これは街中にポツポツと祠を構えて祀ってあるお地蔵さんの綺麗にするイベントなのです。
そして、この地蔵盆のメインターゲットはこどもです。
お地蔵さんはこどもの守り神だと言われているそうです。
幼くして(親より先に)亡くなったこどもは三途の川のほとり、賽の河原(さいのかわら)で石を積んで仏塔を作り功徳をつんで成仏をすると言われています。
しかし、親より先に亡くなるということは親を悲しませるため罪深いと考えられ石を積んで仏塔を作るのですが、鬼がやってきてその仏塔を壊してしまうのです。
そんな風にこどもが鬼にいじめられないようにお地蔵さんがこどもと一緒に石を積んで成仏させてくれるという謂れから、お地蔵さんは子どもの守り神とされ、各所にお地蔵さんが作られ、祀られています。
京都発祥の地蔵盆ですが、関西地方では今でも盛んにおこなわれ逆に関東ではほとんど見られない風習なんだそうです。
地域によって少しづつ違うようです。
基本的に地蔵盆とされる時期は8/23・8/24のあたりなのですが、その前後の週末に行う地域が多数です。

京都

やはり発祥の地とされている京都は昔ながらの習慣で地蔵盆を執り行っているようで、お地蔵さんの周りだけでなく、個人宅のガレージなどでも提灯を燈したりするそうです。
他にも、町内に吊るす大行燈や、家の軒先や玄関先に飾る小さな行燈なども今なおたくさんの地域で行われているようです。
2~3日に渡り行う地域が多く、お化粧やお地蔵さんの象徴ともいえるまえだれの付け替え、お説法はもちろん、数珠回しや福引、盆踊り、金魚すくいやスーパーボールすくいなどの屋台と地蔵盆のフルコンプリートで行っているところが多いようです。
こどもの名前の入った提灯の他にも、青竹ののぼりを立てる地域もあります。

大阪

こちらは京都の隣ではありますが、京都ほど大々的には行われていないようです。
特に都市部では大型マンションが建ち並んだことにより、祠が減少していることも関係しているようです。

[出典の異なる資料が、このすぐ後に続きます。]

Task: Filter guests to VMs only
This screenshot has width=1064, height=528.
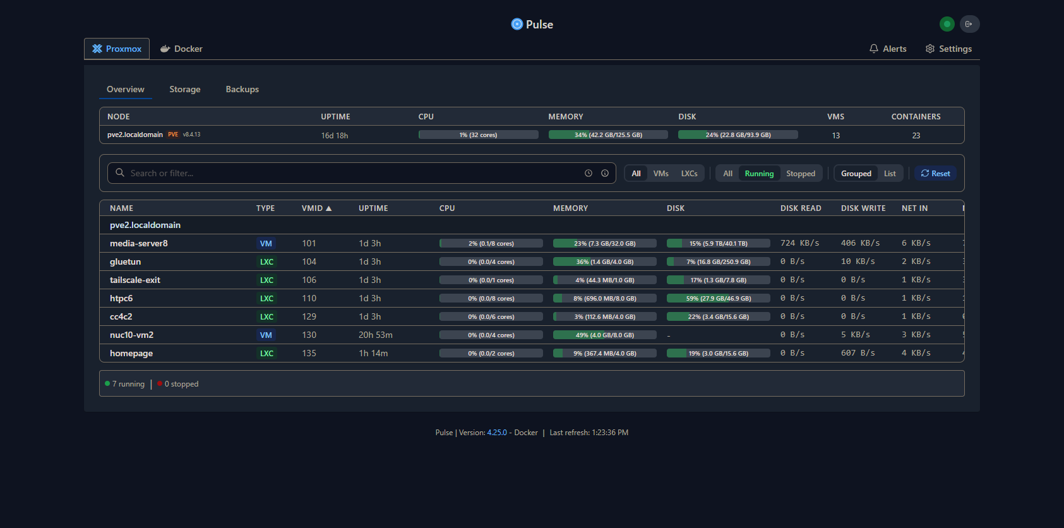Action: [661, 174]
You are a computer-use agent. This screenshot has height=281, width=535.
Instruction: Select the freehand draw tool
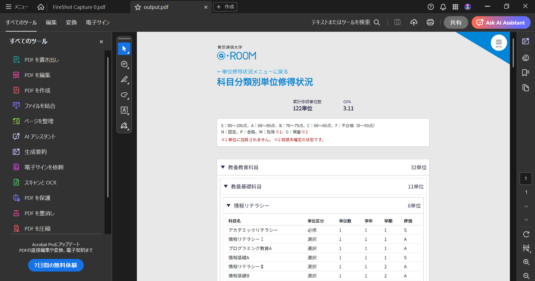[x=124, y=95]
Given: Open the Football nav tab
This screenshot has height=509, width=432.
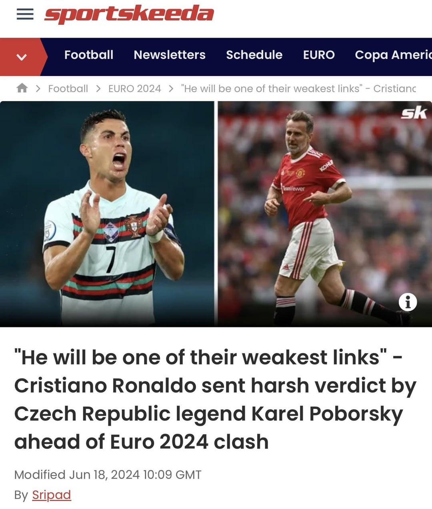Looking at the screenshot, I should (89, 55).
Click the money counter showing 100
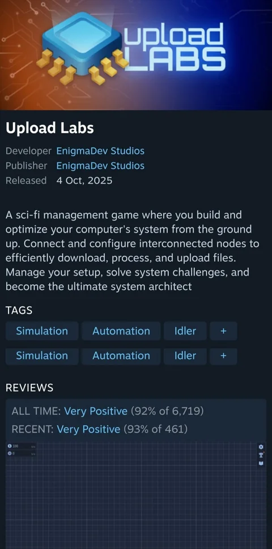272x549 pixels. click(x=22, y=446)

市内でも天王寺周辺では盛んに行われているようで、お寺が境内を解放し盆踊りやくじ引きを行うところもあるそうです。
天王寺周辺は駅の近くはビルや百貨店なども見られますが、少し路地を入ると民家や昔ながらの雰囲気を残している地域が見られるのでその影響もあり、地蔵盆も盛んに執り行われているのかもしれませんね。

兵庫

少し京都から離れてはいますが、まだ地蔵盆の習慣が根付いている地域です。私は地蔵盆=お接待(おさがり)がもらえる!というイメージしかありませんでした。
もはや日本版ハロウィンという勢いで友達とお地蔵さんのあるところを巡り、お菓子を貰っていました。
小さいころは母と親戚の家の近所の湊川神社周辺(兵庫区や長田区が最も盛んだそうです)へ遠征にも行った記憶があります。
地蔵盆についてそこまで詳しく知らないうちはただただお菓子のもらえるイベントくらいにしか捉えていなかったくらいお菓子がもらえます!
地元の小学校はこの時期に盆踊りが開催されていたので今思えば地蔵盆の盆踊りだったのかもしれませんね。
おさがりのことをお接待というのも神戸ならではなようです。
神戸の中心市街地に当たる三宮センター街のビルの間にあるお地蔵さんでもこの時ばかりは写真に載せているように提灯が飾られ地蔵盆の準備が行われています♫
神戸市外であれば西宮もお地蔵さんが盛んな地域だそうです。

和歌山

執り行っている地域はあるものの、京都・大阪・兵庫と比べると小規模なようです。
地域のコミュニティごとにされているというイメージで、大掛かりなものではないものの提灯が飾られ、子供たちにはお菓子が配られ金魚すくいなどのイベントがあることが多いようです。
地蔵盆を実施していなかった地域に住んでいる人にとっては関東同様になじみのないものかもしれません。
和歌山はコモンルーム中津のスタッフ瀧本の出身地でもあるため聞いてみたのですが、地蔵盆は行われていなかったそうで初耳だそうです。
代わりに秋に獅子舞が出てくるお祭りがあるようで、そこでお菓子がもらえるとのことでした!
獅子舞に頭を噛んでもらうと賢くなるのだとか。

奈良

京都と並び古都と称されることの多い土地です。
もちろん、京都同様に古くからの行事が残っているようです。
最近、おしゃれなカフェやご飯屋さん、雑貨屋さんが多く軒を連ねる奈良町にも地蔵盆があるようです。
ただ、私が知っている地蔵盆は大人は小さい子に付き添っているくらいで友達で回ったり、兄弟・姉妹で回ったりしている光景が多いのですが、大人や年配の方も多いのかなという印象があり、地域の人たちのお祭りという印象でした。
地域が変わると結構違うものですね〜!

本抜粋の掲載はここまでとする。